Affari di famiglia

La solitudine di chi sta accanto a un malato di Alzheimer: hanno bisogno di aiuto

 

Cara Signora, ho un marito malato di Alzheimer e passo le mie giornate chiusa in casa con lui. Le scrivo perchè non so a chi rivolgermi, non so a chi parlare della mia solitudine e a volte anche disperazione. Lui non è abbastnza grave per essere ricoveratoma nello stesso tempo io non mi sento in grado di reggere da sola la situazione: ci sono dei pericoli, lui cerca di uscire di casa da solo e a volte mi scappa, e poi urla e a volte è violento. Ho paura. Ma in questi casi non c’è qualcuno che possa venire a casa ad aiutarmi? Cosa devo fare? Chi mi insegna a gestire un uomo così?
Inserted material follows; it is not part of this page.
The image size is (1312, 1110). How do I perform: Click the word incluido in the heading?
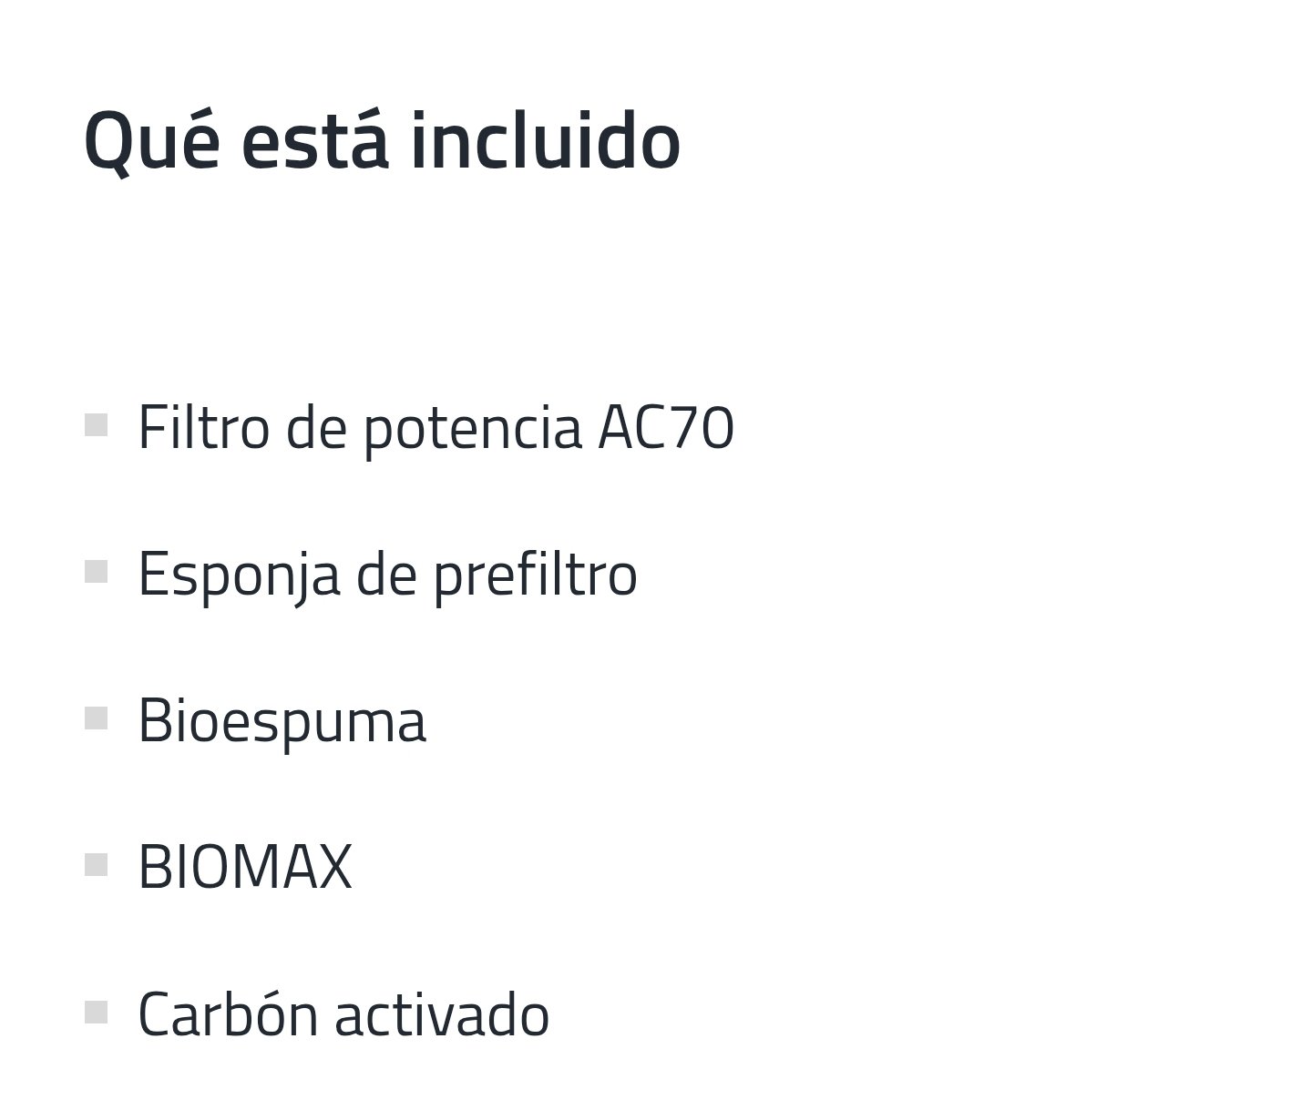click(x=545, y=141)
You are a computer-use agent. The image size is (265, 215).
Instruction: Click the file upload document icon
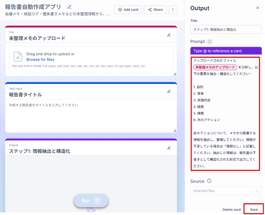click(x=18, y=56)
Il mio medico di famiglia dice che ancora non c’è altro da fare e mi dà solo i farmaci. Le chiedo aiuto.

Maria

 

Magari avessi il potere di aiutarla. Però posso girare questo appello a chi gestisce la sanità nella nostra città e direi in Toscana, aggiungendo che lei certo non è un caso isolato e che tanti, troppi, scrivono lettere come la sua. Vede, si calcola che in Toscana i malati di Alzheimer (o patologie affini) non autosufficienti siano almeno 80mila. Una piccola parte, i più gravi, sono ricoverati nelle residenze sanitarie, gli altri sono completamente a carico delle famiglie o dei badanti. Ma non è questo lo scandalo: sarebbe assurdo pensare che tutti i malati (fra l’altro in vertiginoso aumento anche per via dell’allungamento della vita) debbano essere chiusi in una struttura sanitaria, che oltretutto succhia enormi risorse pubbliche. Quindi: perché non cominciare seriamente ad aiutare i parenti e chi se ne prende cura a casa? Perché non cercare di migliorare al massimo le condizioni dei pazienti e delle famiglie ottimizzando sia la qualità della loro vita sia le risorse economiche a disposizione? Tempo fa sono stata invitata a passare qualche ora in uno degli atelier che la società della salute di Bagno a Ripoli ha messo a disposizione dei malati di Alzheimer e delle loro famiglie (l'organizzazione è a cura dell'Aima insieme alla Cooperativa Nomos). E chiara è stata la percezione che lo stare insieme, l’interagire, il parlare delle notizie del giorno, dei propri ricordi, disegnare, fossero (e siano) stimoli preziosissimi per la mente in fuga di queste persone. Ma ho poi saputo che anche i test fatti al termine di questa sperimentazione hanno dimostrato che le loro capacità sono migliorate. Con benefici per tutti, anche per i parenti. Dunque perché non aumentare questo tipo di assistenza semi-domiciliare? Perché lasciare sole le famiglie che sono ormai le uniche risorse su cui contare?